From my youth I had always had a good appetite, and my bread was so mouldy I could scarcely at first eat the half of it. This was the consequence of Major Reiding's avarice, who endeavoured to profit even by this, so great was the number of unfortunate prisoners;therefore, it is impossible I should describe to my readers the excess of tortures that, during eleven months, I felt from ravenous hunger. I could easily every day have devoured six pounds of bread;and every twenty-four hours after having received and swallowed my small portion, I continued as hungry as before I began, yet must wait another twenty-four hours for a new morsel. How willingly would I have signed a bill of exchange for a thousand ducats, on my property at Vienna, only to have satiated my hunger on dry bread!

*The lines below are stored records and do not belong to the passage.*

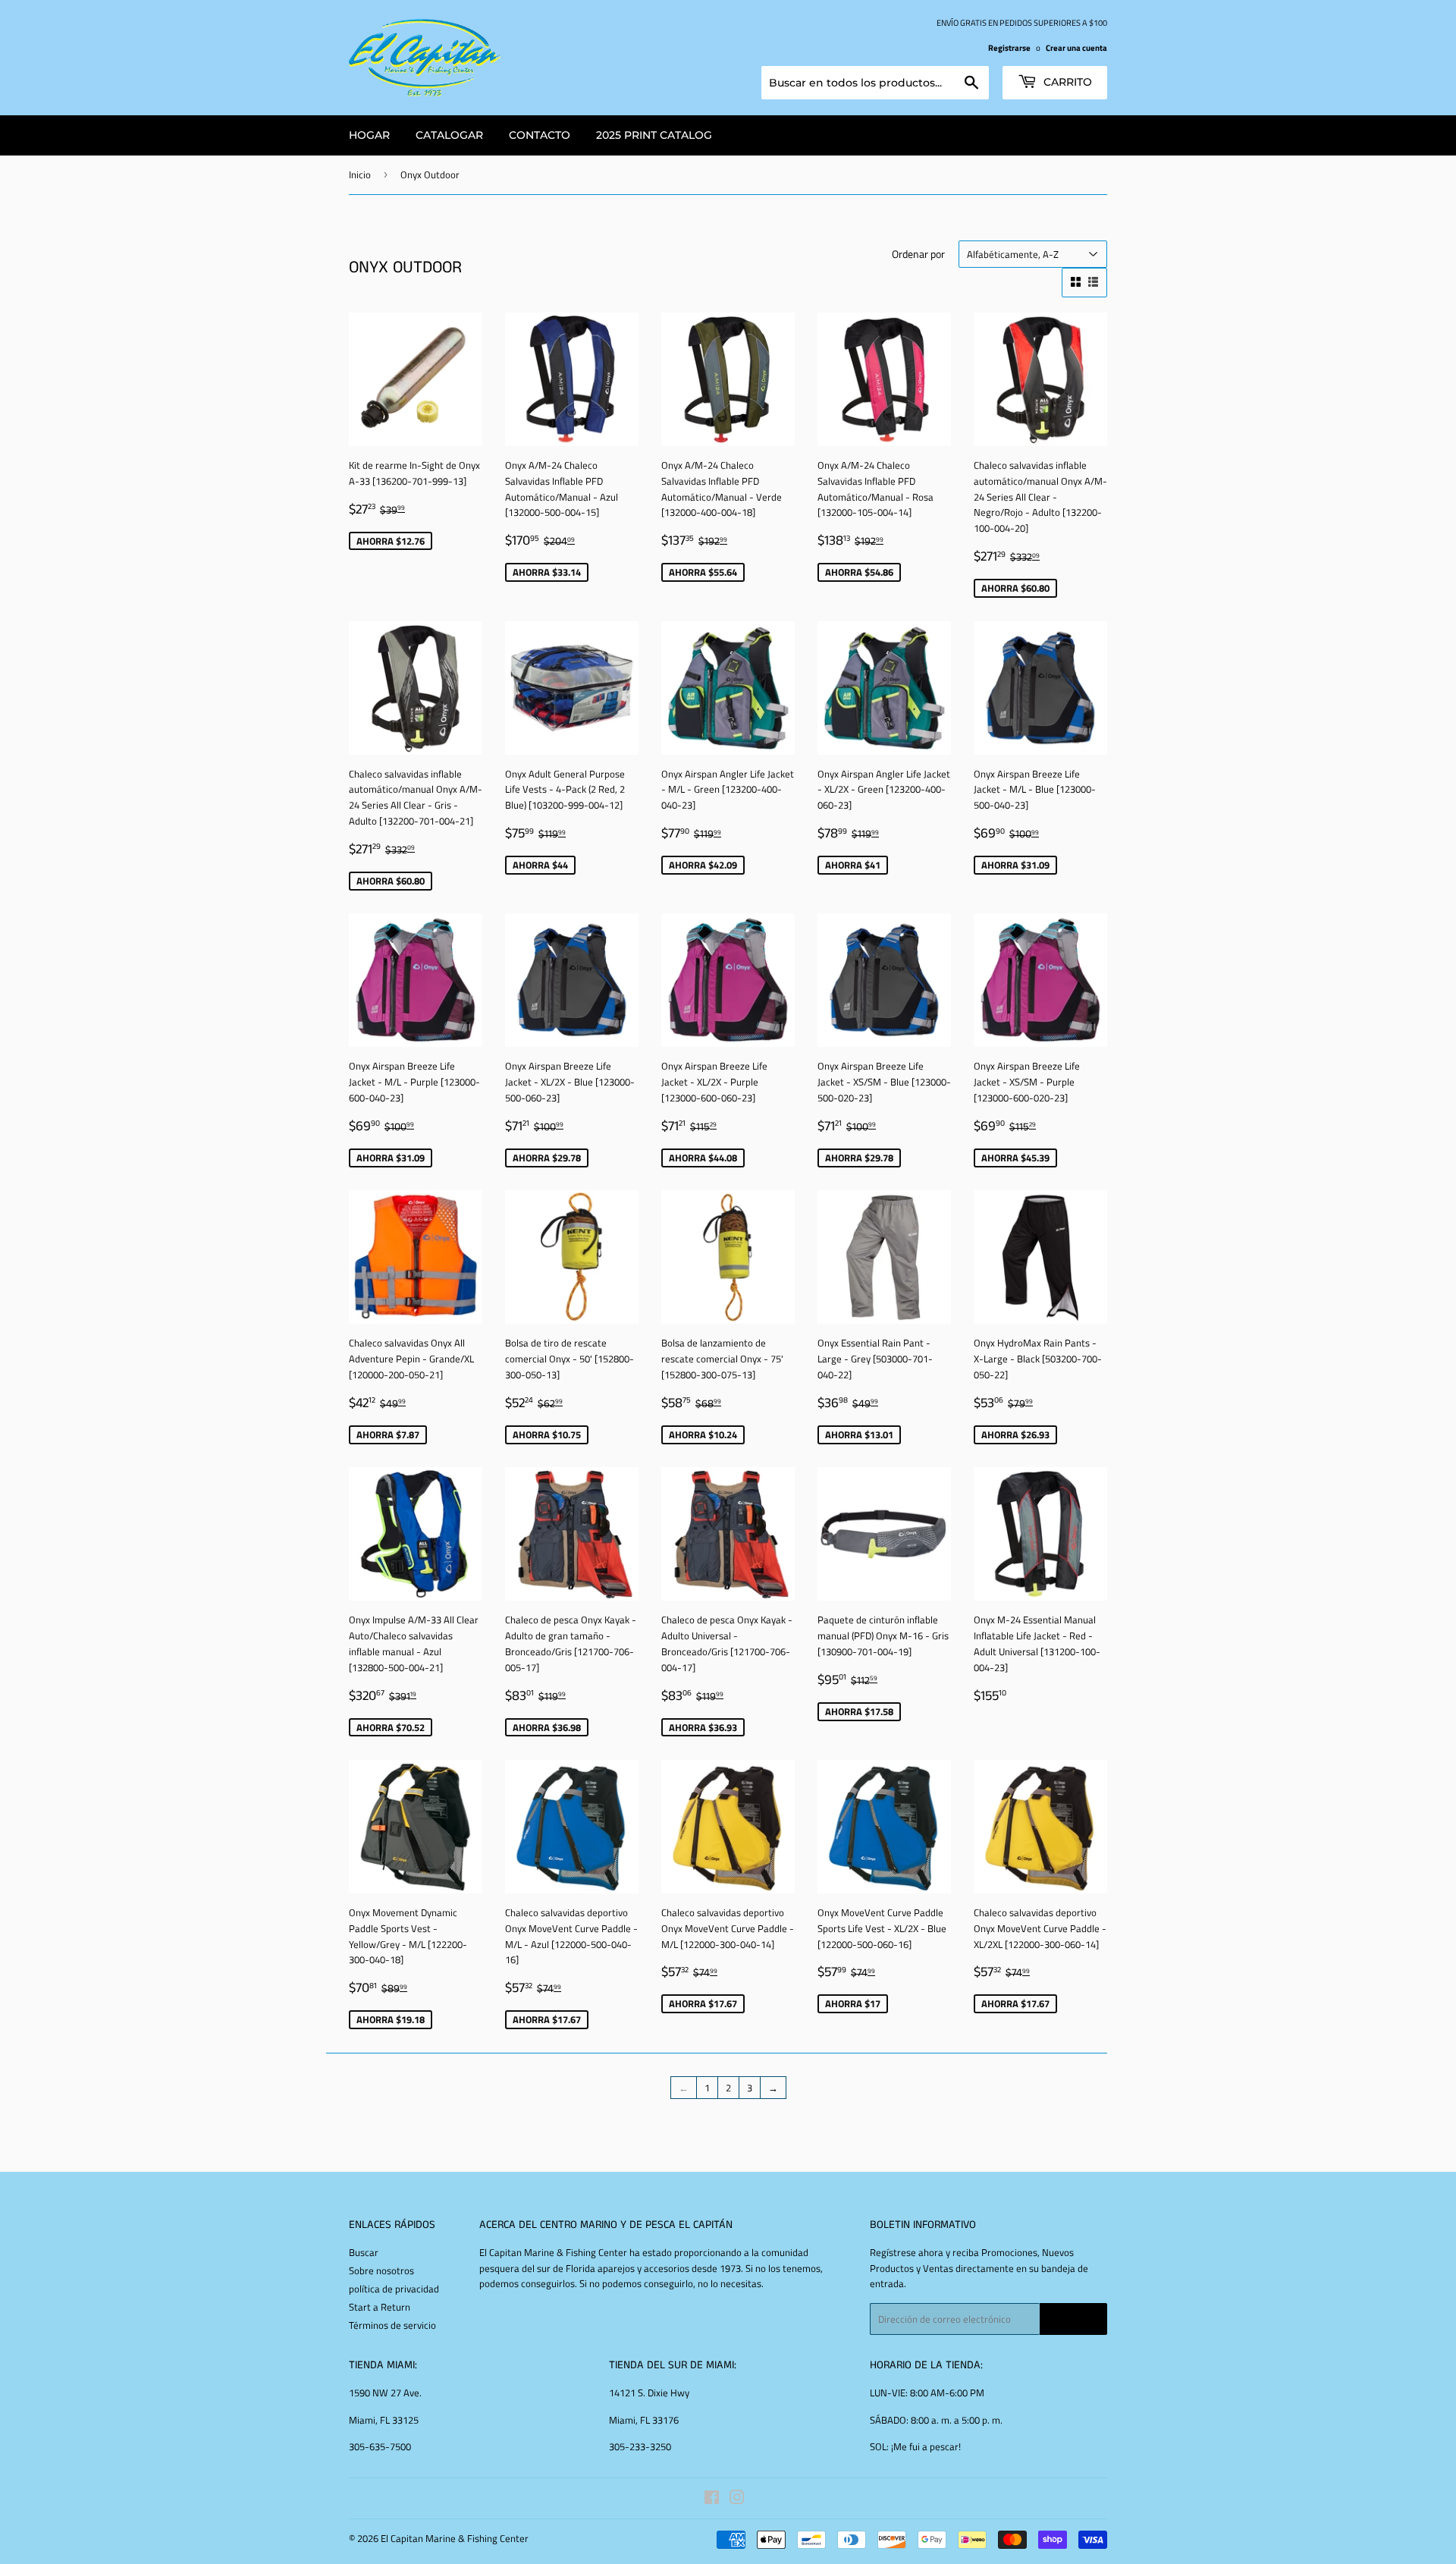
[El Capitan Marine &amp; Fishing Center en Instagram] (737, 2499)
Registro (1073, 2319)
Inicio (360, 174)
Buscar (363, 2252)
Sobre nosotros (381, 2270)
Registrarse (1009, 47)
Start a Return (379, 2306)
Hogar (369, 135)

For, so extreme was it, that scarcely had I dropt into a sweet sleep. Therefore I dreamed I was feasting at some table luxuriously loaded, where, eating like a glutton, the whole company were astonished to see me, while my imagination was heated by the sensation of famine. Awakened by the pains of hunger, the dishes vanished, and nothing remained but the reality of my distress; the cravings of nature were but inflamed, my tortures prevented sleep, and, looking into futurity, the cruelty of my fate suffered, if possible, increase, from imagining that the prolongation of pangs like these was insupportable. God preserve every honest man from sufferings like mine! They were not to be endured by the villain most obdurate. Many have fasted three days, many have suffered want for a week, or more; but certainly no one, beside myself, ever endured it in the same excess for eleven months. Some have supposed that to eat little might become habitual, but I have experienced the contrary. My hunger increased every day; and of all the trials of fortitude my whole life has afforded, this, of eleven months, was the most bitter.

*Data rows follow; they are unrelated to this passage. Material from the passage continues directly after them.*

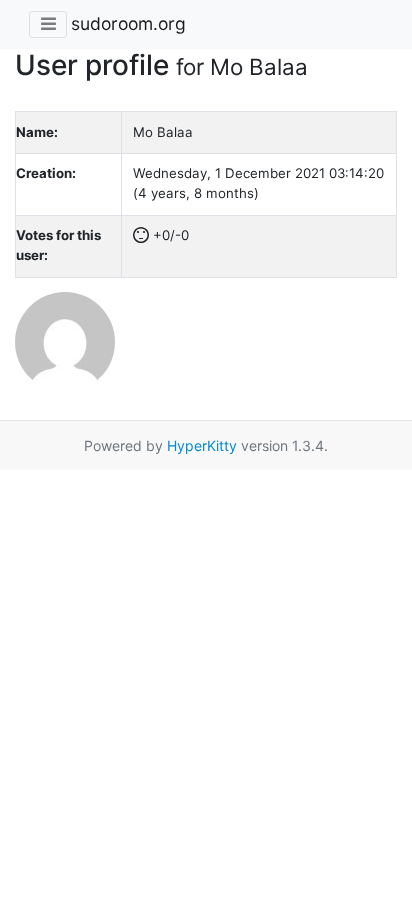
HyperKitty (202, 445)
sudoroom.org (128, 23)
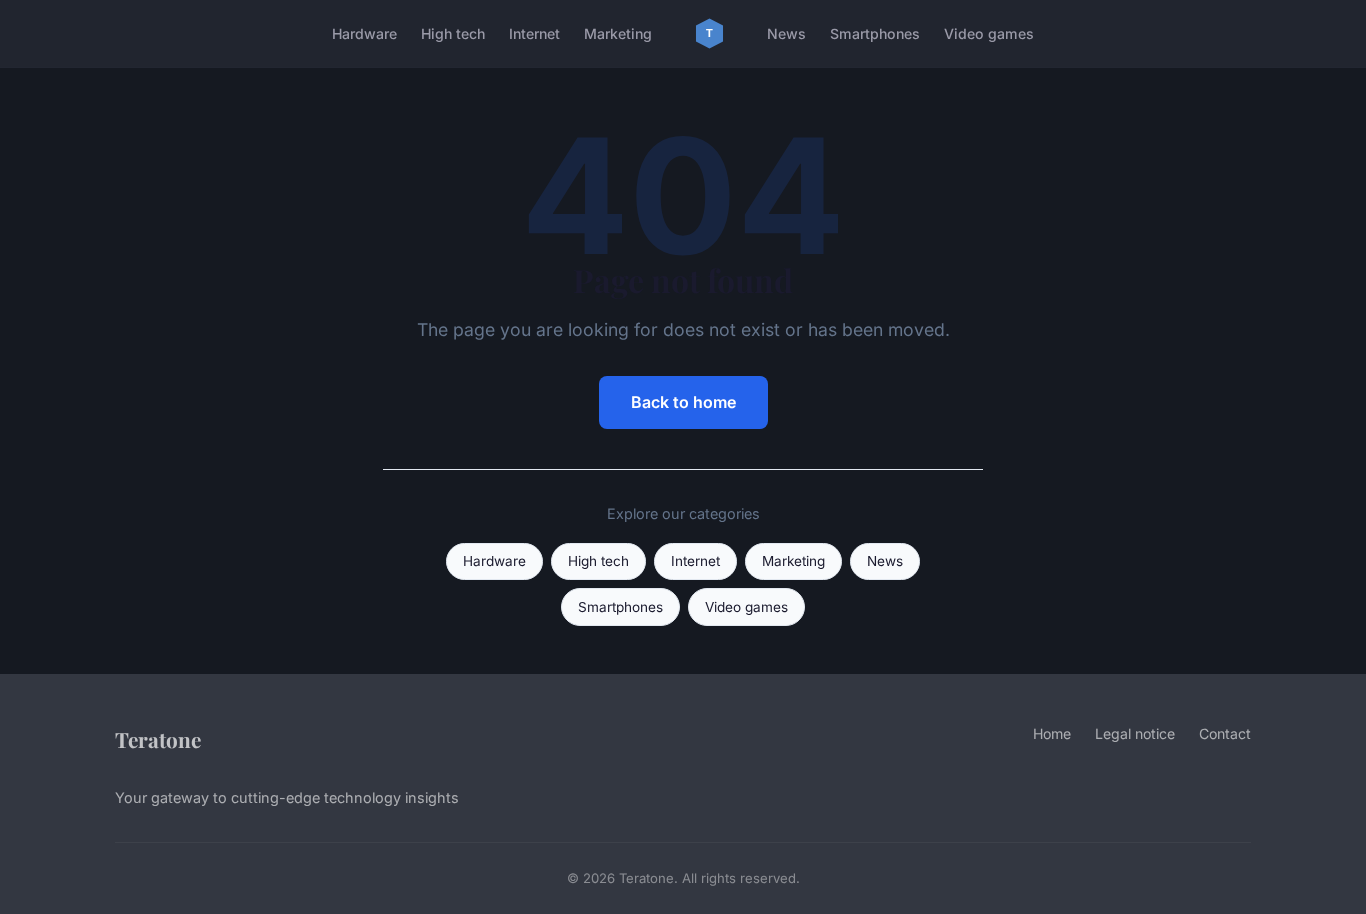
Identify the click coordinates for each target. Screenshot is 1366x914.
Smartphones (875, 33)
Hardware (364, 33)
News (786, 33)
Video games (989, 33)
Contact (1225, 733)
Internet (534, 33)
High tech (453, 33)
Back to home (683, 402)
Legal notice (1135, 733)
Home (1052, 733)
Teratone (158, 739)
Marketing (618, 33)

Petitions, remonstrances, were of no avail; the answer was--"We must give no more, such is the King's command." The Governor, General Borck, born the enemy of man, replied, when I entreated, at least, to have my fill of bread, "You have feasted often enough out of the service of plate taken from the King, by Trenck, at the battle of Sorau; you must now eat ammunition bread in your dirty kennel. Your Empress makes no allowance for your maintenance, and you are unworthy of the bread you eat, or the trouble taken about you."Judge, reader, what pangs such insolence, added to such sufferings must inflict. Judge what were my thoughts, foreseeing, as I did, an endless duration to this imprisonment and these torments.

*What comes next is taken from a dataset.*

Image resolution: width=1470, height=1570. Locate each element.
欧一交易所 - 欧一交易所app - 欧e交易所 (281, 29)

My three doors were kept ever shut, and I was left to such meditations as such feelings and such hopes might inspire. Daily, about noon, once in twenty-four hours, my pittance of bread and water was brought. The keys of all the doors were kept by the governor; the inner door was not opened, but my bread and water were delivered through an aperture. The prison doors were opened only once a week, on a Wednesday, when the governor and town major, my hole having been first cleaned, paid their visit.